# [TASK DIRECTIONS]
Pictures are to be omitted. Output only the lines from the one containing "This screenshot has height=361, width=740." through the end of the data, word for word.

* * * * *

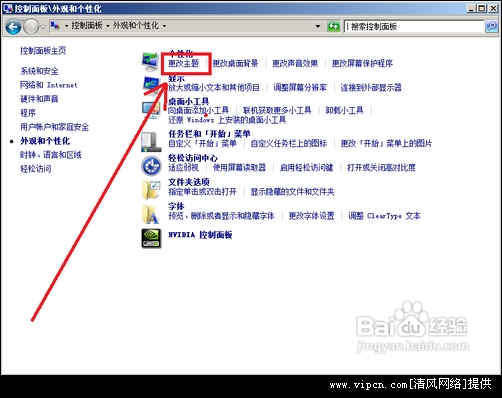Click the 调整屏幕分辨率 link
The width and height of the screenshot is (502, 398).
(300, 87)
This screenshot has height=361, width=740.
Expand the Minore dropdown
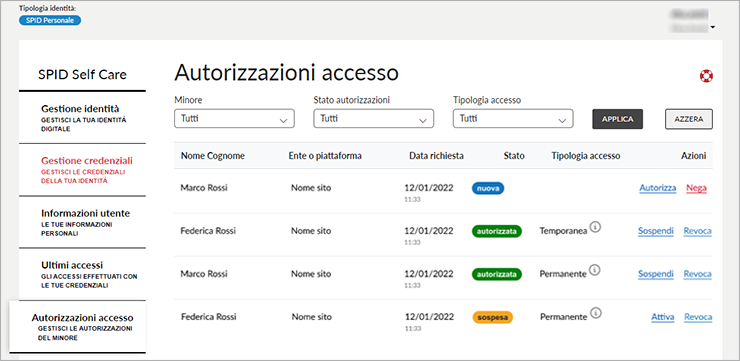pyautogui.click(x=235, y=119)
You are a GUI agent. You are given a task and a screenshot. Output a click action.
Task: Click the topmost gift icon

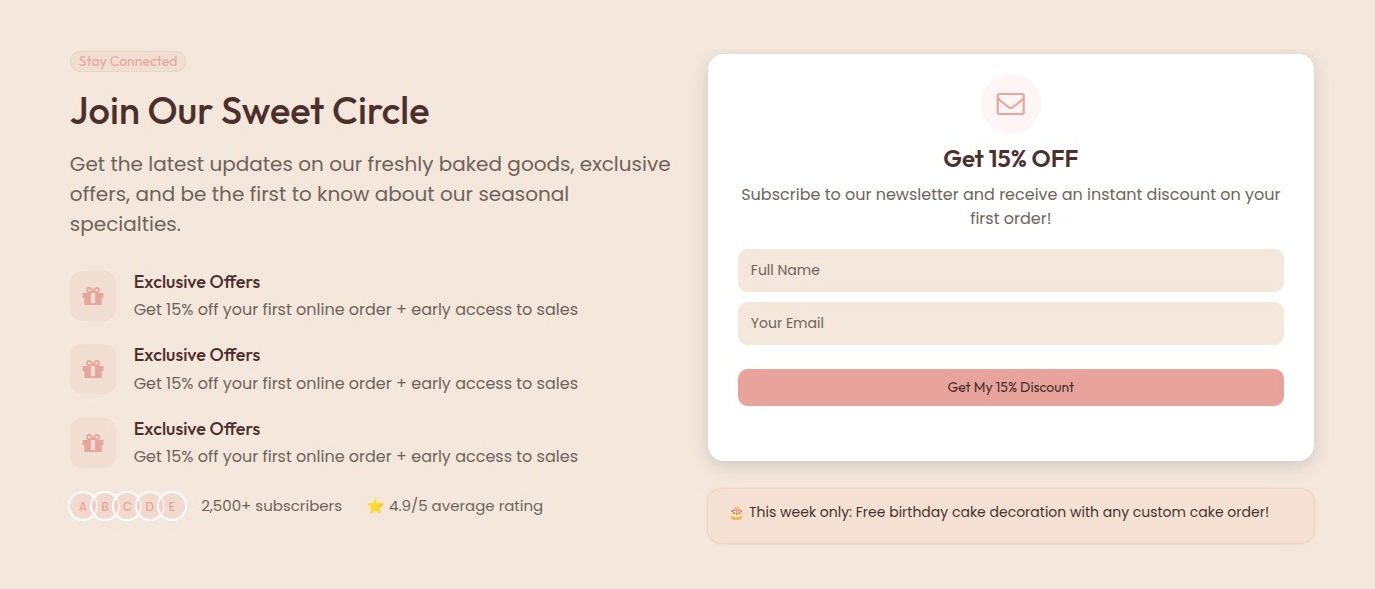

* * * * *

# [WRITTEN RESPONSE]
This screenshot has height=361, width=740.
Expand the Minore dropdown
pyautogui.click(x=235, y=119)
You are a GUI agent. You are given a task and a screenshot. Output a click action.
Task: Click the topmost gift icon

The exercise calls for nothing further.